In this study, MRIs were used to evaluate the results of two different surgical procedures for disc removal. The two operations included microdiscectomy and sequestrectomy. In a previous article by the same authors, the clinical results (changes in pain, function, and patient satisfaction) for these same two groups of patients were reported.

All patients included were between the ages of 18 and 60. They all had a single-level lumbar disc herniation. Both procedures were considered minimally invasive. This means they were done with a tiny incision, and the surgeon used a special operative microscope.

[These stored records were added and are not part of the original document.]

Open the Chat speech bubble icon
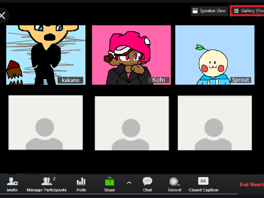Screen dimensions: 264x198 pyautogui.click(x=147, y=182)
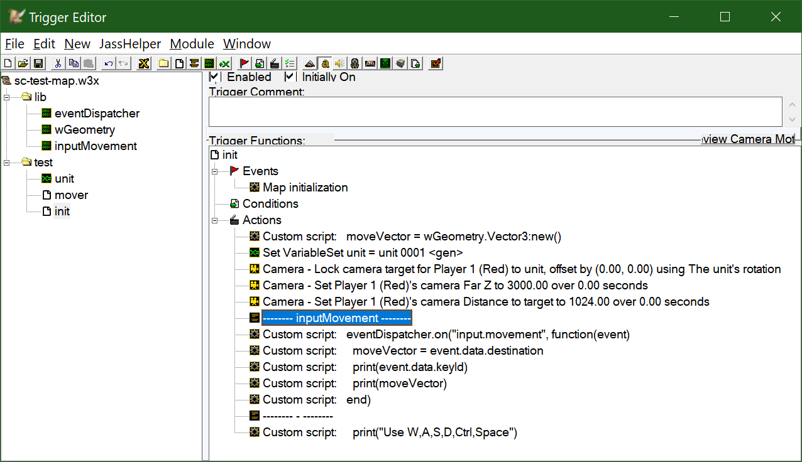The height and width of the screenshot is (462, 802).
Task: Click the New Category folder toolbar icon
Action: (x=164, y=63)
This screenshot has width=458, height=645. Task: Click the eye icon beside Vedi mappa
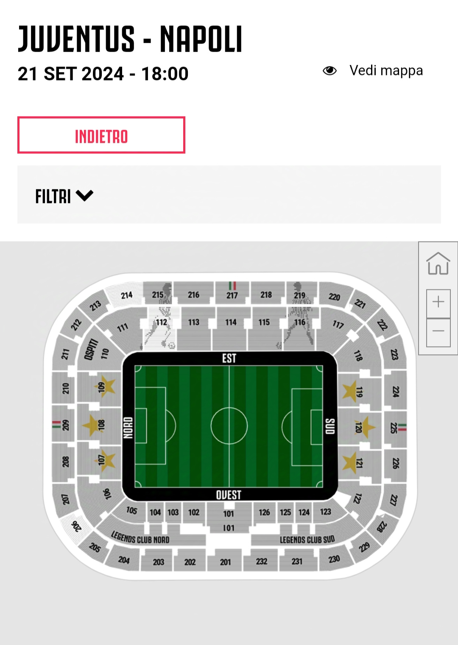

Microdiscectomy removes the entire disc. Sequestrectomy only removes loose pieces of the disc. These are fragments that have broken off. They are in the intervertebral space. The disc itself is not punctured or entered by any surgical instruments during a sequestrectomy.

Results after two years showed that functional outcomes were better after sequestrectomy. More patients with a microdiscectomy had further deterioration of the operative segment. MRI results confirmed the benefits of sequestrectomy over microdiscectomy.

Microdiscectomy caused greater post-operative disc degeneration. There was a loss of disc height and endplate changes with microdiscectomy. The endplate is a piece of fibrous cartilage between the disc and the vertebral bone. In fact, the rate of endplate degeneration doubled in the microdiscectomy group compared with the sequestrectomy group. These changes did not occur as a result of patient age or sex. The changes were not linked with the surgeon who did the surgery either. The size, location, and type of disc herniation weren’t factors determining endplate changes.

The major finding of this study was that changes in the endplate may be linked with poor results after microdiscectomy. Endplate degeneration (not disc protrusion) may be the real cause of failed-back surgery syndrome (FBSS).
FBSS refers to continued or worse back pain after surgical disc decompression via microdiscectomy or sequestrectomy. Since the disc isn’t penetrated by sequestrectomy, this procedure is less likely to cause endplate changes or FBSS.